Penjara Evin di Teheran, yang dikenal sebagai tempat penahanan ribuan tahanan politik selama lima dekade terakhir, menjadi sasaran serangan mematikan oleh militer Israel. Serangan ini, yang terjadi pada bulan Juni, meninggalkan bekas luka mendalam, baik secara fisik maupun psikologis, bagi mereka yang berada di dalamnya.
Motahareh Goonei, seorang aktivis politik yang ditahan di sel isolasi Penjara Evin, menggambarkan pengalaman mengerikannya. "Neraka bukanlah saat Israel menyerang; neraka adalah saat mereka [aparat Iran] tidak mau membuka pintu [sel] untuk kami," ungkapnya dalam sebuah pernyataan yang menggambarkan keputusasaan dan ketidakberdayaan yang ia rasakan.

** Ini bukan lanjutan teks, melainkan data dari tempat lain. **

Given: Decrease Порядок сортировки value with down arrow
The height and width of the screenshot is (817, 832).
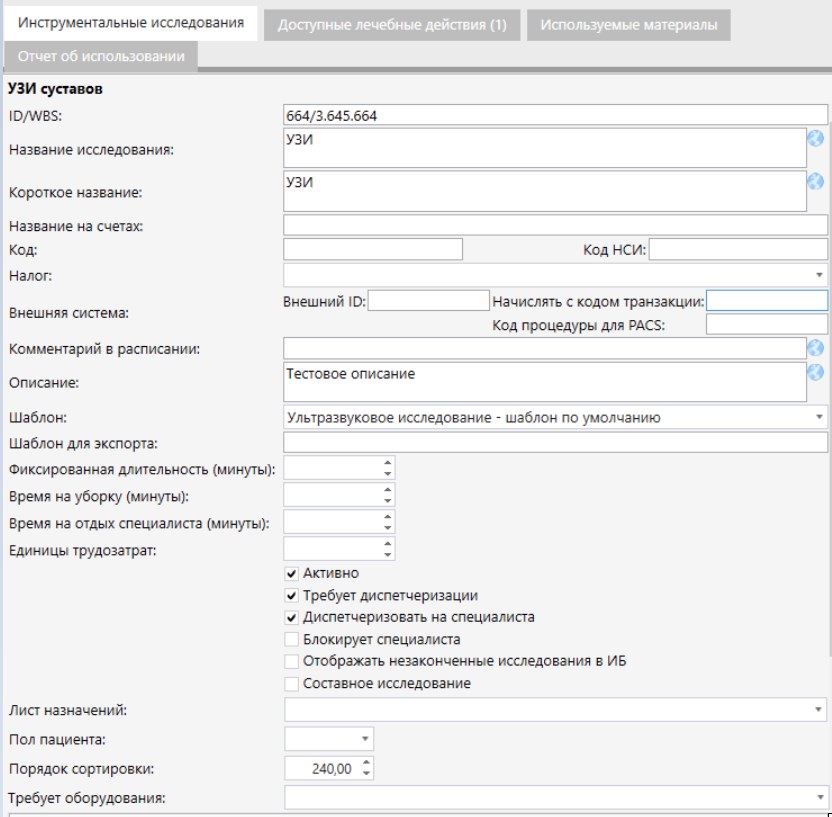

Serangan itu sendiri, menurut analisis, melibatkan setidaknya enam proyektil yang menghantam kompleks penjara, merusak puluhan bangunan. Militer Israel mengklaim bahwa fasilitas tersebut digunakan untuk "operasi intelijen melawan Israel," dan mereka telah mengambil langkah-langkah untuk meminimalkan kerugian bagi warga sipil.
Namun, kesaksian dari para tahanan dan kerabat yang datang berkunjung sesaat setelah serangan menceritakan kisah yang berbeda. Mereka menggambarkan pemandangan mengerikan dengan mayat bergelimpangan di mana-mana. Para tahanan yang berhasil keluar dari sel mereka terpana dan tidak mencoba melarikan diri.
Pihak berwenang Iran melaporkan bahwa 80 orang tewas dalam serangan tersebut, termasuk staf penjara, narapidana, petugas medis, pengunjung, dan warga sekitar. Identitas beberapa korban telah diverifikasi secara independen, termasuk seorang warga negara ganda Iran-Amerika, seorang pria yang sedang mengurus jaminan untuk pembebasan ayahnya, dan seorang pelukis terkenal.
Meskipun militer Israel mengklaim telah melakukan "serangan terarah" terhadap "simbol penindasan terhadap rakyat Iran," serangan terhadap Penjara Evin telah memicu kecaman internasional. Organisasi hak asasi manusia seperti Human Rights Watch dan Amnesty International menyebut serangan itu sebagai pelanggaran hukum internasional dan berpotensi sebagai kejahatan perang. Kantor hak asasi manusia PBB juga menyatakan bahwa Penjara Evin "bukanlah sasaran militer" dan serangan itu melanggar hukum humaniter internasional.
Serangan di Penjara Evin tidak hanya merenggut nyawa dan menyebabkan kerusakan fisik, tetapi juga mengungkap penderitaan dan ketidakpastian yang dihadapi oleh para tahanan politik di Iran. Kisah-kisah tentang para tahanan yang saling membantu, bahkan menolong para sipir yang terluka, menunjukkan sisi kemanusiaan di tengah kengerian. Namun, nasib para tahanan transgender yang ditahan di penjara tersebut masih belum diketahui, menimbulkan kekhawatiran serius tentang keselamatan mereka.